Surviving the present crisis
“In order to survive the current crisis companies need to look more closely at the issues around cash management and more specifically debt refinancing and working capital management, restructuring and alternative funding options.
Debt refinancing is an importance consideration for BEE partners who have assumed a substantial amount of debt in order to acquire the BEE stake,” he says. “The BEE company, together with its BEE partner, should be looking to negotiate funding terms with the banks to either extend the term of the debt, defer the capital repayments, negotiate reduced interest rates in the short term or a combination of these options.” This won’t be easy, as the key concern for the funders will be to limit its exposure to bad debt, obtaining a reasonable market-related return on loan advances, which will now be subject to tighter credit policies and higher levels of security.
BEE companies and their BEE partners could explore alternative sources of funding which offer more flexibility than those typically offered by commercial banks in SA. .
Cash management strategies include: renegotiating terms with suppliers and debtors. This may be easier said than done, as both suppliers and customers will be facing the same pressure to improve their cash management as the BEE company.

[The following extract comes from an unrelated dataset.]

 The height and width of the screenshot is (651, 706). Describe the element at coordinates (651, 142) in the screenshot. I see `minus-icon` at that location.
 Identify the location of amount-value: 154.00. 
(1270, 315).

Management may also explore asset-based lending opportunities to secure short-term funding for the business. However, this is more suited to companies that have significant assets on its balance sheet, such as accounts receivable, inventory and property plant and equipment, as opposed to those companies with significant intangible assets. Again banks will be cautious to lend against moveable property and will require higher returns and increased security.
For those BEE companies that own and occupy commercial and/or industrial property, a sale and lease back transaction is another option for injecting much needed cash into the business. Companies that have owned these properties for a long period of time, can realise a significant capital gain on sale net of capital gains tax.

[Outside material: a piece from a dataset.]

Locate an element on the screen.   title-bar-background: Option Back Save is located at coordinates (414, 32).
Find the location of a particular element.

Performance improvement initiatives offer BEE companies and their BEE partners further cash management opportunities. Ebrahim suggests using IT to deliver greater efficiency, considering outsourcing options and consolidating shared services components, optimising planning, procurement and operational processes in the supply chain and enhancing revenue by focusing on high value customers and managing or reducing exposure to higher risk customers, improving billing and collections processes.

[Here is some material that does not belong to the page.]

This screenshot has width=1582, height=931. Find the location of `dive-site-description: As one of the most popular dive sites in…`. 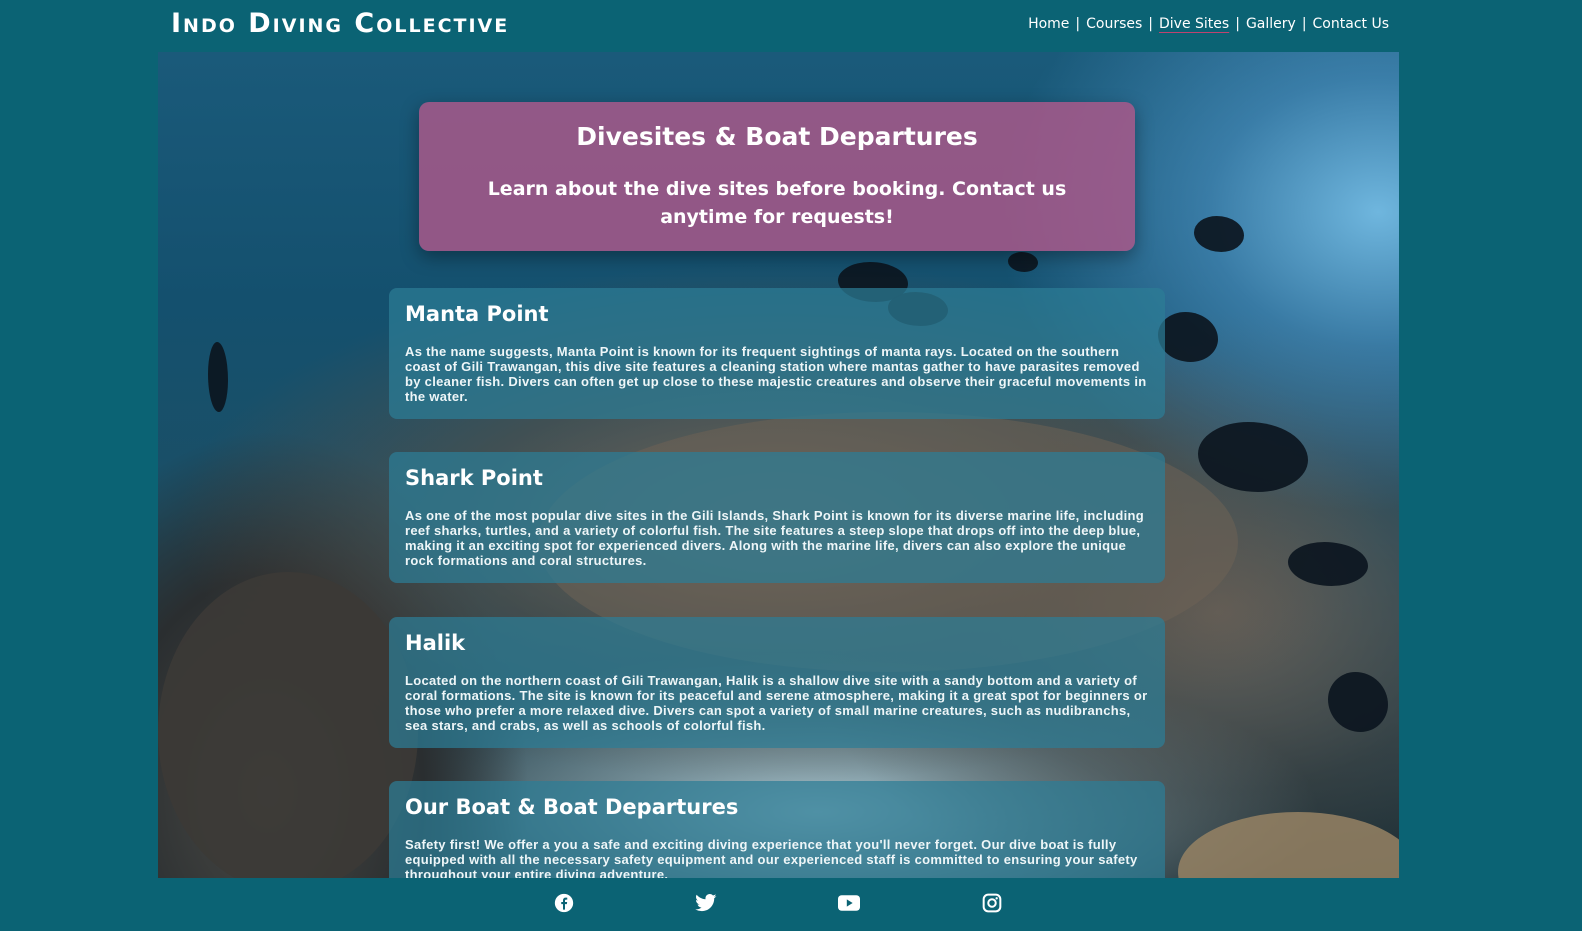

Selling non-core or underperforming parts of the business, will result in cash inflow or stem further cash burn. Even though the timing of a disposal during a downturn is not ideal, such a disposal may provide a short-term solution for a distressed company. It is advisable to appoint suitably experienced and trusted transaction advisors to reduce management’s time in the disposal process and to minimise value leakage.
A joint venture (JV) between two or more parties is another option to save costs through the sharing of operating expenditure and capital expenditure. This may be done on a project or continuing basis. While a JV may be an option for some, it should be carefully considered, as these arrangements, as with marriages, are not always made in heaven.